▶ _Task instructions_: Render the records as a Markdown table with the columns "Row" and "Line", starting with the first line of the records and going on through the line containing "center [610, 287].", and leave out blank lines. Include only those lines.

- - - - -

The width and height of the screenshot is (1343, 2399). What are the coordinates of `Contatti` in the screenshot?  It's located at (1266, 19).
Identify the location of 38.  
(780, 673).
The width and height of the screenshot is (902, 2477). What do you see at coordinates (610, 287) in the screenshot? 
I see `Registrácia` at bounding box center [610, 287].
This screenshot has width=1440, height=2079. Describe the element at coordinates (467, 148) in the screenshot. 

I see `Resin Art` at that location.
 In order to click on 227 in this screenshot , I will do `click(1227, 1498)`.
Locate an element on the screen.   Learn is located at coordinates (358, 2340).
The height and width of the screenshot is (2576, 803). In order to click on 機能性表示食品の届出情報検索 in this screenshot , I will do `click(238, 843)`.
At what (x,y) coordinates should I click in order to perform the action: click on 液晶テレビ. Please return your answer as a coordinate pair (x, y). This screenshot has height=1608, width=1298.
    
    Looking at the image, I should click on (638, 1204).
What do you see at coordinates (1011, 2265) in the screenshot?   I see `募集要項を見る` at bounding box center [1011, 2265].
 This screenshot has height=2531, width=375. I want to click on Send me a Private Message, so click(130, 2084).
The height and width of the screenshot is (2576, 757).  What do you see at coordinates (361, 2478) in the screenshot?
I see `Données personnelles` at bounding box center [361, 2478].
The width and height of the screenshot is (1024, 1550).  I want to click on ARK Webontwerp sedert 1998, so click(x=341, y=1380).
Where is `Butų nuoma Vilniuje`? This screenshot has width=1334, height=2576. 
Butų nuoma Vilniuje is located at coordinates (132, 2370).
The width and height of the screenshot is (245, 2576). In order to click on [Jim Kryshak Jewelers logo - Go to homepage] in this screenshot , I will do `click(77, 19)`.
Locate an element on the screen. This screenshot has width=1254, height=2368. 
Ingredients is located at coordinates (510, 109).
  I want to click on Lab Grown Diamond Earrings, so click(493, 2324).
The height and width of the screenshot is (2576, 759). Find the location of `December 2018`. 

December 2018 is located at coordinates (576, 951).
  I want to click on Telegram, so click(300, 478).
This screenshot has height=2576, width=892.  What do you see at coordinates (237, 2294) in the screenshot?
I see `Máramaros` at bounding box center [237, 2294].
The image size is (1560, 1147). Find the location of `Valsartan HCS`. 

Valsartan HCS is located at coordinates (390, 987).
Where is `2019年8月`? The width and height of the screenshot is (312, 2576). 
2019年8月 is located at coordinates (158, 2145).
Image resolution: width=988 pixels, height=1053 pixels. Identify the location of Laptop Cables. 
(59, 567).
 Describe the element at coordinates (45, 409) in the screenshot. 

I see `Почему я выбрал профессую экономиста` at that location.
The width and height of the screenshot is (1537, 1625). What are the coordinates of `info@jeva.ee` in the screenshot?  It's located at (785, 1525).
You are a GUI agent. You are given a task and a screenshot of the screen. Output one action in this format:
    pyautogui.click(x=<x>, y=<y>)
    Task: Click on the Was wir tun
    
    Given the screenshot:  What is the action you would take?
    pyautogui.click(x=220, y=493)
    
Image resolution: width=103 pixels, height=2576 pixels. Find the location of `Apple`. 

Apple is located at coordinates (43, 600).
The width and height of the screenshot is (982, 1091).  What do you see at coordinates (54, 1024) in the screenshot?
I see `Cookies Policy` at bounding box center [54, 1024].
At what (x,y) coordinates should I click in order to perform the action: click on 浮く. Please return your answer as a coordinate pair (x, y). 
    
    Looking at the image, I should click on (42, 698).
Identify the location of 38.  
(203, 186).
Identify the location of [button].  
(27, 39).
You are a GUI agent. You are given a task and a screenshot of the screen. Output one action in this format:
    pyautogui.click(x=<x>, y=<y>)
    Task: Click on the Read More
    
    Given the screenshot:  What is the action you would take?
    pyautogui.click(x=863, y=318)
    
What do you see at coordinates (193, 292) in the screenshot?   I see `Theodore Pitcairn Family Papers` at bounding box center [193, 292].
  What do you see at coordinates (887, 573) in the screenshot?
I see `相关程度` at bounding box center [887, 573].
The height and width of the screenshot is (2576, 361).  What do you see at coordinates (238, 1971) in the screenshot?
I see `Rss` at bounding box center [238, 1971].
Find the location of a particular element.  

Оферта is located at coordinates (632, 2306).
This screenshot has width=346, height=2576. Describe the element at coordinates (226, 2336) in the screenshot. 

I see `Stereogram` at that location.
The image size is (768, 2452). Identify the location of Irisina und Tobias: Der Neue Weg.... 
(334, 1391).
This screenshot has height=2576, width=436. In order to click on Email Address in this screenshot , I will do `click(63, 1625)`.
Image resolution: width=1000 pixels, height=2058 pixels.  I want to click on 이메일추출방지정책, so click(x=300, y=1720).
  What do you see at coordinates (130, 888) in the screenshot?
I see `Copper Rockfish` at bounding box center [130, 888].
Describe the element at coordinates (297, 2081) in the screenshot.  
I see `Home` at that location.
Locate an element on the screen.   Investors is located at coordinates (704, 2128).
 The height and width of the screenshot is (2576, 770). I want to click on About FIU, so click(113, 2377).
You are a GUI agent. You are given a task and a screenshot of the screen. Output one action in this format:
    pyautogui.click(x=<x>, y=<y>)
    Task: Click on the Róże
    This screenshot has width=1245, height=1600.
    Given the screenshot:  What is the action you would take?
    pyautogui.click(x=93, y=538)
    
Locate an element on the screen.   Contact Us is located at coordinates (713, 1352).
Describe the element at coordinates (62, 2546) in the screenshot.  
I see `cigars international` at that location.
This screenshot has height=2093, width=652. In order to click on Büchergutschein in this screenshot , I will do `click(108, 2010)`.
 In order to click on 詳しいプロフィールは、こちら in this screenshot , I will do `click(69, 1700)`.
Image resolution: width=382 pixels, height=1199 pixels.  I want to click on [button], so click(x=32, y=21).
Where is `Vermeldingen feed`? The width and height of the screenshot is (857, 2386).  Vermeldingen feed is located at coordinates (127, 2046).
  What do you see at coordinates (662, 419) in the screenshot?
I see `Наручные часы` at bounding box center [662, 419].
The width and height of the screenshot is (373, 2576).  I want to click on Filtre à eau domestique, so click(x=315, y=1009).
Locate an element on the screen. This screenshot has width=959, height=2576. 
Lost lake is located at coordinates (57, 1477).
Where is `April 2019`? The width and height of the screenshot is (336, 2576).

- - - - -

▶ _Response_:
| Row | Line |
|---|---|
| 1 | The width and height of the screenshot is (1343, 2399). What are the coordinates of `Contatti` in the screenshot?  It's located at (1266, 19). |
| 2 | Identify the location of 38.   |
| 3 | (780, 673). |
| 4 | The width and height of the screenshot is (902, 2477). What do you see at coordinates (610, 287) in the screenshot?  |
| 5 | I see `Registrácia` at bounding box center [610, 287]. |